The Meat Industry Feels the Heat as the Sustainable-Food Movement Gains Force

Once, the meat industry acted with impunity, confident that its lobbying clout in Washington could deflect any challenges to its practices. But now, it finds itself on the defensive.

August 13, 2010 | Source: Grist | by Tom Philpott

Once, the meat industry acted with impunity, confident that its lobbying clout in Washington could deflect any challenges to its practices. But now, it finds itself on the defensive.

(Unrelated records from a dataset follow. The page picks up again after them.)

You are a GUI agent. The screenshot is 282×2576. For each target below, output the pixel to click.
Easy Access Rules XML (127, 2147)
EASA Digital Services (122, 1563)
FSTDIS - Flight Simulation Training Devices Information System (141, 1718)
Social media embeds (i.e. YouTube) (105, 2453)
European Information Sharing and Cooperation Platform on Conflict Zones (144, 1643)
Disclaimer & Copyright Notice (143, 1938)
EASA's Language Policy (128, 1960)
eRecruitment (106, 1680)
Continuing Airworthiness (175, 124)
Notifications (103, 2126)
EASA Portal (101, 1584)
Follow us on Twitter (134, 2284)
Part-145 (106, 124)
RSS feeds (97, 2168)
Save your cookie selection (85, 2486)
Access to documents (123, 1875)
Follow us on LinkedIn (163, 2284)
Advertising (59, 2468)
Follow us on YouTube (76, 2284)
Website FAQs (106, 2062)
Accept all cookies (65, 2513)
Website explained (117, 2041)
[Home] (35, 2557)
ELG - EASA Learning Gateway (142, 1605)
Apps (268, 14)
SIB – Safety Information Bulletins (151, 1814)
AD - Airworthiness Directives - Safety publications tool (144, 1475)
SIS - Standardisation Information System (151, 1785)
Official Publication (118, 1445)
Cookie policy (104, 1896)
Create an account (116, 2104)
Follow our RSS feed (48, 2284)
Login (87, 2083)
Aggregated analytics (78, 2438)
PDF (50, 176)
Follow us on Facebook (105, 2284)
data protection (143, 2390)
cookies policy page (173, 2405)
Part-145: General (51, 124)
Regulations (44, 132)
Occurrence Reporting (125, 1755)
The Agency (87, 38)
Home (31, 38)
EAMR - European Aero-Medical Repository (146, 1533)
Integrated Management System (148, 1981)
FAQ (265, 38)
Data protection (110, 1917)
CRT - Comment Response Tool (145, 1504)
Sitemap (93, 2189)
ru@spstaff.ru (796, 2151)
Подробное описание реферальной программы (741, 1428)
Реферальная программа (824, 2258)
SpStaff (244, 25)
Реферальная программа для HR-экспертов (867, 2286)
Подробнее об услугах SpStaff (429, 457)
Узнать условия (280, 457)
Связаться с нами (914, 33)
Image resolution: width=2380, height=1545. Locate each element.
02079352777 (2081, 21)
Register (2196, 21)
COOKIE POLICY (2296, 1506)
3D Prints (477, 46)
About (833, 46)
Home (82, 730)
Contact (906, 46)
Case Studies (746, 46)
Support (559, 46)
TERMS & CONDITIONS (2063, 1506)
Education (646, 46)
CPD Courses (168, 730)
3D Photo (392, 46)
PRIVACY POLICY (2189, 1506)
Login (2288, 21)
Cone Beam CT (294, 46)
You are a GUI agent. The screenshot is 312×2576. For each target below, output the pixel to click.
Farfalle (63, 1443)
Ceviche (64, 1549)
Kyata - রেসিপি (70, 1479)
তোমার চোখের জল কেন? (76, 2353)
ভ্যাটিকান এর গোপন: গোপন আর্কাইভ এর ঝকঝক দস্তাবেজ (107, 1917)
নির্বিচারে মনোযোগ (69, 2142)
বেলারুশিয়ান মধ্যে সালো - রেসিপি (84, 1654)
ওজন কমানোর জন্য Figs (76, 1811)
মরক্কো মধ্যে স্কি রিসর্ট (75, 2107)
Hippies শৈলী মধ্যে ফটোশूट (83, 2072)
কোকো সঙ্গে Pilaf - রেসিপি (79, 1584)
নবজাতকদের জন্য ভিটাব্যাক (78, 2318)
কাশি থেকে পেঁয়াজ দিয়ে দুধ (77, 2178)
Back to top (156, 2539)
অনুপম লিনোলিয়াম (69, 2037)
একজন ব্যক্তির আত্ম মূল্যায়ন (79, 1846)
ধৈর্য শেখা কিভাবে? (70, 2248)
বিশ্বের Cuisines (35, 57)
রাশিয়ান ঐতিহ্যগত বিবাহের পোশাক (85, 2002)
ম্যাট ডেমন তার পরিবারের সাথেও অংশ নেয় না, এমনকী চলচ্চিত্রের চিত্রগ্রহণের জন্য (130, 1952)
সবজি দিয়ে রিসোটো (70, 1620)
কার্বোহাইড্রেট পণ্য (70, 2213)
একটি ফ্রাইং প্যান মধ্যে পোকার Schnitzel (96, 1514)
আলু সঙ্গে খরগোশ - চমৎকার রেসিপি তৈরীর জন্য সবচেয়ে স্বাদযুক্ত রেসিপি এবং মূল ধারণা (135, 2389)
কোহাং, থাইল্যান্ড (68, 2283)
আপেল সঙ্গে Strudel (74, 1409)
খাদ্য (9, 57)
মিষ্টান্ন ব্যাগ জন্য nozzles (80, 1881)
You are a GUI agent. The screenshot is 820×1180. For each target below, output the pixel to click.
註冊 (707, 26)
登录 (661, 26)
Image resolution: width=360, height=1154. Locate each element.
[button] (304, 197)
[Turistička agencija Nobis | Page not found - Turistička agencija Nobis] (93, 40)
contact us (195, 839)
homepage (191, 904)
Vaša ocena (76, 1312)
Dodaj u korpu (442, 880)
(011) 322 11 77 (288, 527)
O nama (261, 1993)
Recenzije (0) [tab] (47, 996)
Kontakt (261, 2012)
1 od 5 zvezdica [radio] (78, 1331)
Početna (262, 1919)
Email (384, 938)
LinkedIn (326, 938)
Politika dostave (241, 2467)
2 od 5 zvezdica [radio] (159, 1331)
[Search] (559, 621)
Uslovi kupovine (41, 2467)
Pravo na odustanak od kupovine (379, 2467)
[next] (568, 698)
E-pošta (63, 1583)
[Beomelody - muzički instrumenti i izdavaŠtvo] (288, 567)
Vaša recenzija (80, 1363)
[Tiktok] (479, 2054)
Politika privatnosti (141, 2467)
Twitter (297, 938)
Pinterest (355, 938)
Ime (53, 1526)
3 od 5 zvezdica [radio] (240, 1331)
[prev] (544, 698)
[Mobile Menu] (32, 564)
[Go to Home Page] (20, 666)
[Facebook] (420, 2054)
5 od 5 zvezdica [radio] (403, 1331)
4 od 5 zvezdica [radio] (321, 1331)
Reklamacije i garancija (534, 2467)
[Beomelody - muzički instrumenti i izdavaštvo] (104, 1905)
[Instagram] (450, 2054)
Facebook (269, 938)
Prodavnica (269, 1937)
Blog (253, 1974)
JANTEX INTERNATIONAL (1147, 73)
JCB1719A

In northwest Iowa, the EPA  has taken the brazen, virtually unheard-of step of actually enforcing the Clean Water Act for CAFOs, or concentrated animal feedlot operations. The agency has “documented significant water quality problems” with eight mid-sized cattle feedlots there. “Runoff from CAFOs may contain such pollutants as pathogens and sediment, as well as nutrients such as nitrogen and phosphorous, all of which can harm aquatic life and impact water quality,” the agency declared in a press release. That’s not the newsflash. The newsflash is that the agency is actually doing something about it.

Meanwhile, in another CAFO-intensive state, Ohio, factory-scale animal farmers have blinked in a showdown with citizen activism. The state’s massive egg, hog, and veal industries stand “on the verge of significant change,” reports Erik Eckholm in The New York Times.

Then there’s the USDA’s Grain Inspection, Packers and Stockyards Administration (GIPSA), which watched idly for years while the meatpacking industry consolidated to a handful of market-dominating companies. Suddenly, GIPSA is baring fangs like a real watchdog, proposing rules that would rein in monopolistic practices. How serious would the proposed rules be? They’ve inspired an “intense lobbying effort by the corporate meat companies and organizations working to weaken” them, Reuters reports.